That’s the core evaluation risk. Traditional math benchmarks usually reward the final answer, which can hide whether the model understood the structure of the problem. SOOHAK changes the scoring lens by making solvability itself part of the test. If a model gives a polished derivation for a contradiction, the output may look strong under a standard rubric and still be operationally dangerous in production.
For product teams, that has direct implications. A math assistant used in tutoring, coding, analytics, or scientific workflows cannot just be evaluated on correctness for solvable items. It also needs to be checked for refusal behavior, uncertainty calibration, and contradiction detection. If a model is likely to press ahead through impossible inputs, then the failure mode will show up as overconfident nonsense rather than a safe fallback.

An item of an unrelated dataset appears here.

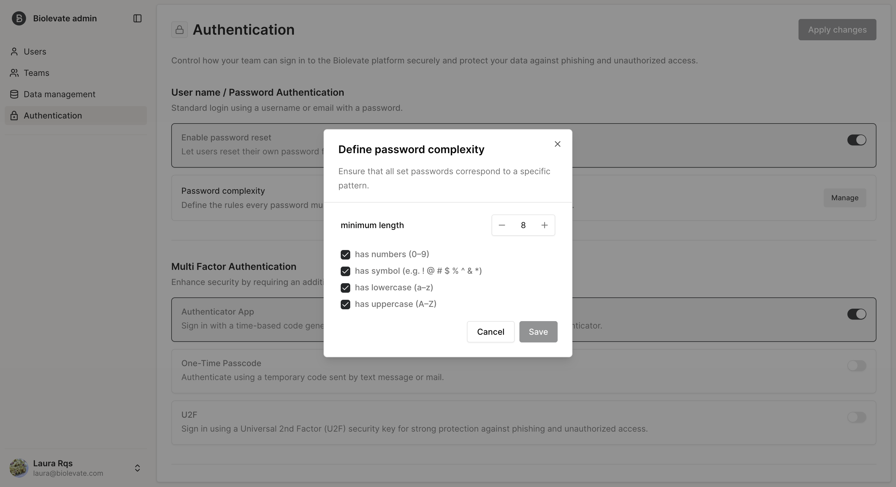Cancel the password complexity dialog
Screen dimensions: 896x487
click(490, 332)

The practical response is to move from single-score evaluation to solvability-aware pipelines. That means adding test sets that include intentionally invalid problems, measuring how often the system recognizes them, and separating confidence from correctness in reporting. It also means requiring stronger verification steps downstream: symbolic checks where possible, cross-solver comparisons, and human review for high-stakes outputs.
There is also a prompt-design lesson here. If a model is prone to answering at all costs, prompts should explicitly authorize refusal when the problem is inconsistent or underspecified. That sounds minor, but in production systems a default bias toward completion can be the difference between a useful assistant and a persuasive error generator.
SOOHAK does not claim that frontier models are bad at math. Its more important finding is subtler: current evaluation frameworks may overstate progress because they do not always test whether a model can recognize the boundary between hard and impossible. As math systems move from benchmark demos into research and enterprise workflows, that boundary is exactly where trust will be won or lost.